Input
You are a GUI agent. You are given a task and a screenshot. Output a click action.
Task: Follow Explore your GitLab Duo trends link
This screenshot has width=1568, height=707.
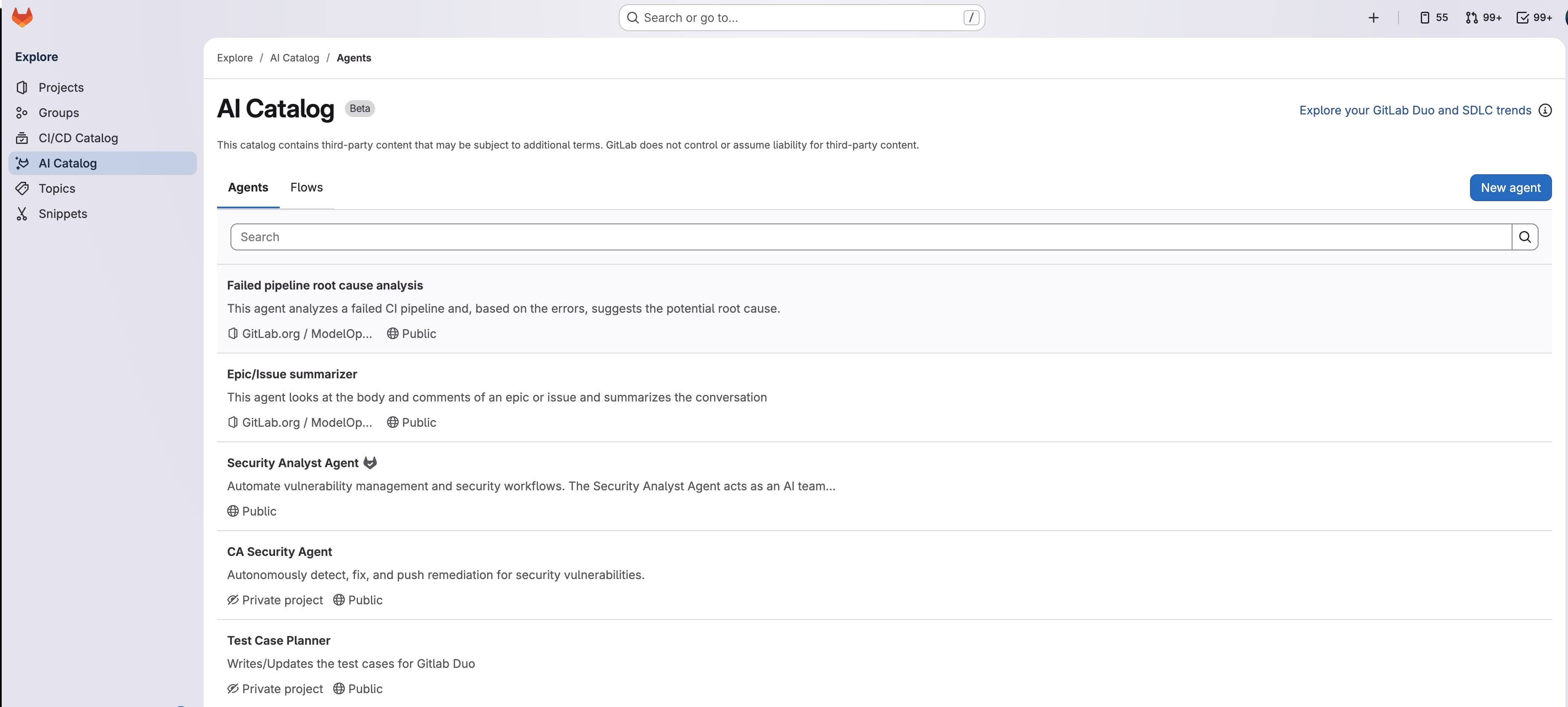point(1414,110)
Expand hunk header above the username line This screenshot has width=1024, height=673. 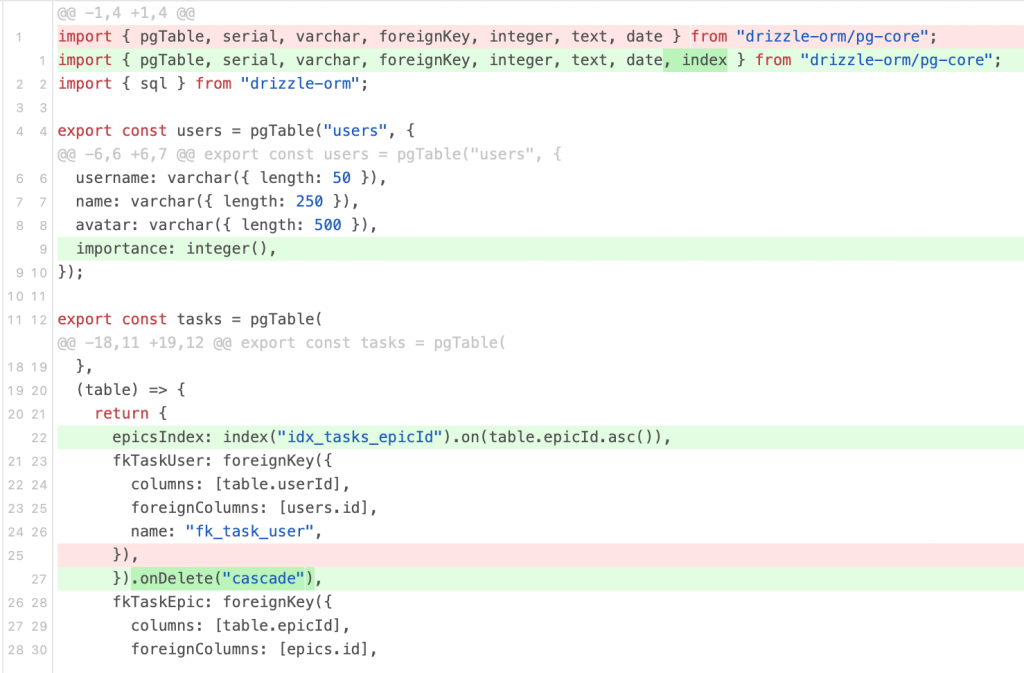310,154
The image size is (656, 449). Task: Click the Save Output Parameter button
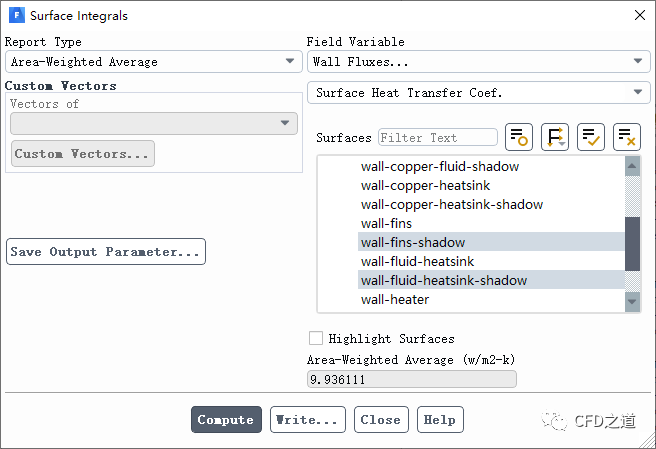coord(105,252)
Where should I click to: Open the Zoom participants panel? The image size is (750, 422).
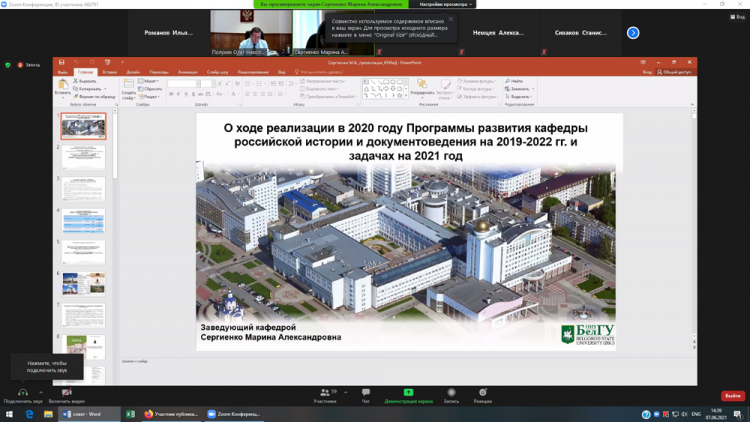(325, 392)
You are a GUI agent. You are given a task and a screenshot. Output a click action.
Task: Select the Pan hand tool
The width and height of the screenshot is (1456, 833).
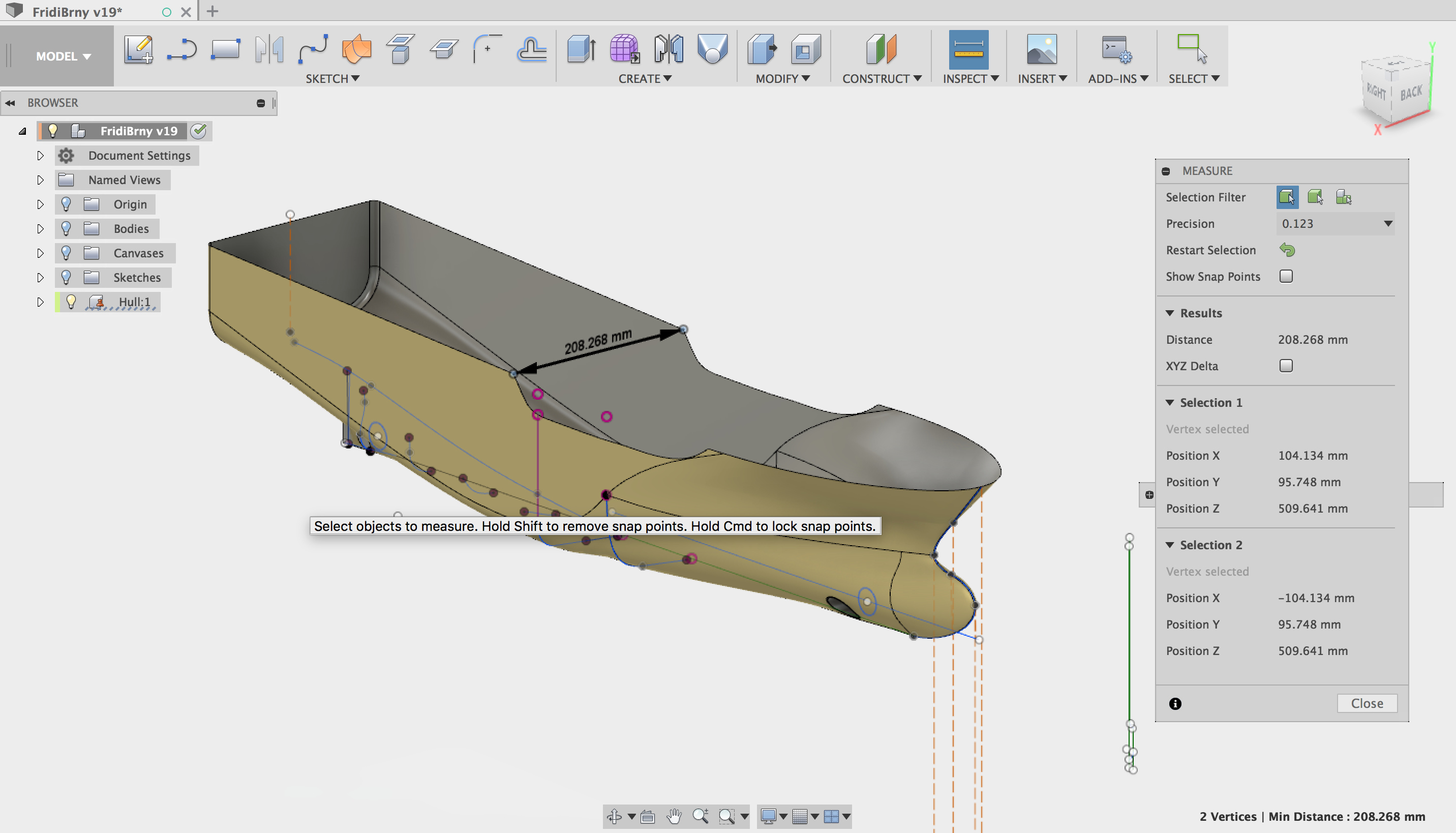pos(674,816)

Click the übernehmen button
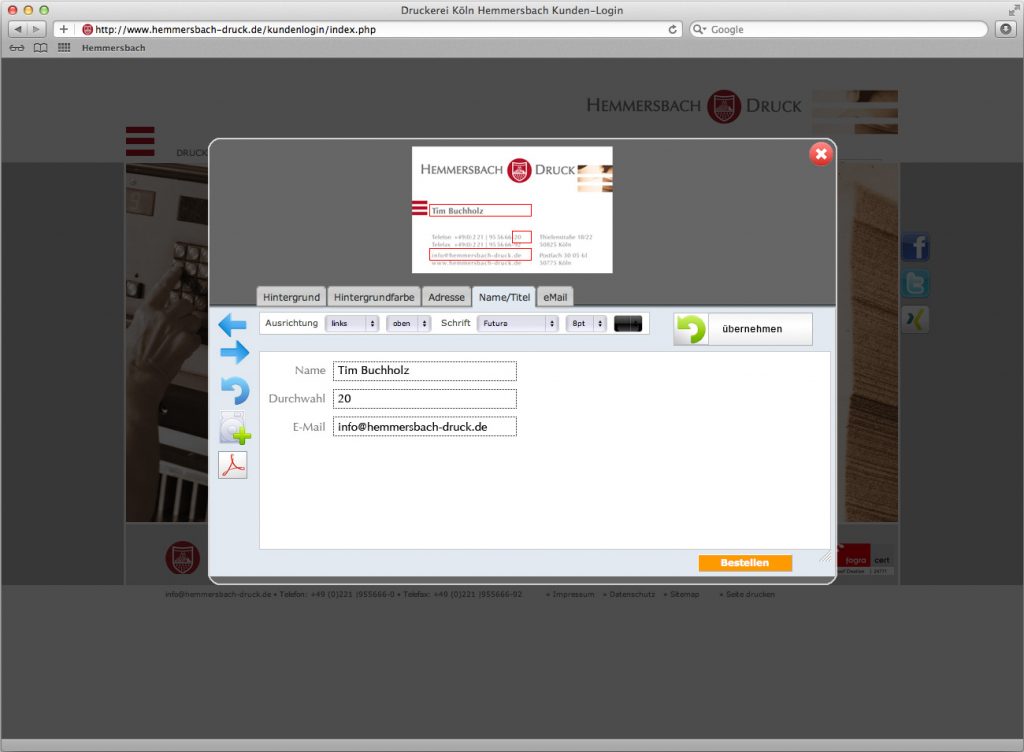[x=743, y=329]
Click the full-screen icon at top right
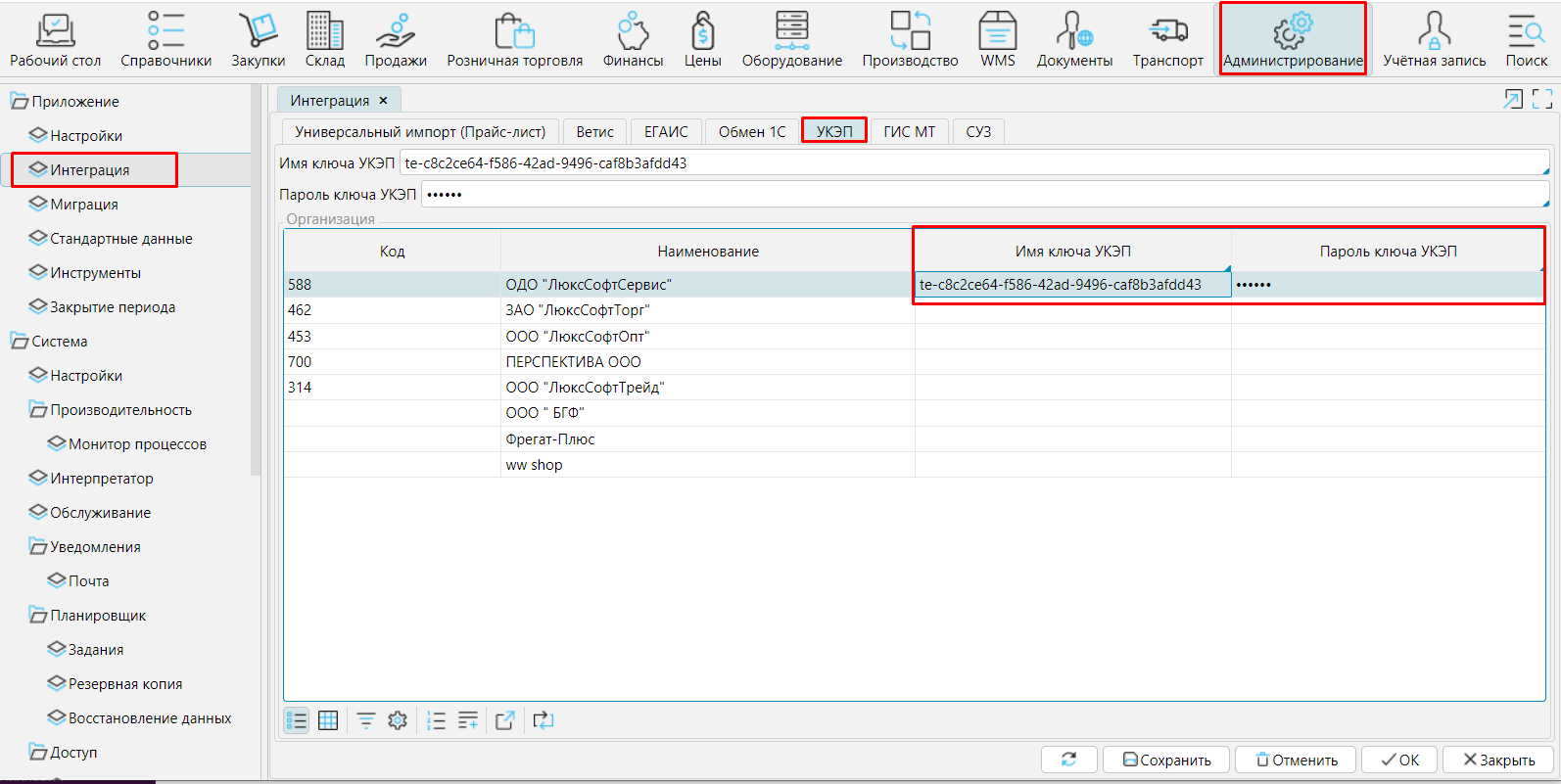Screen dimensions: 1561x784 pyautogui.click(x=1542, y=99)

Job
Copy the material word for word, starting at the line with "Where should I" and going through the end of the material, both ends included. Leave the pictures out.

Exercise result
Where should I click to: Open the Zoom participants panel? The image size is (750, 422).
(325, 392)
You are a GUI agent. You are given a task and a screenshot. Output a click action.
Task: Select the Pan hand tool
The width and height of the screenshot is (1456, 833).
pos(674,816)

Click the übernehmen button
[x=743, y=329]
Click the full-screen icon at top right
Screen dimensions: 1561x784 pyautogui.click(x=1542, y=99)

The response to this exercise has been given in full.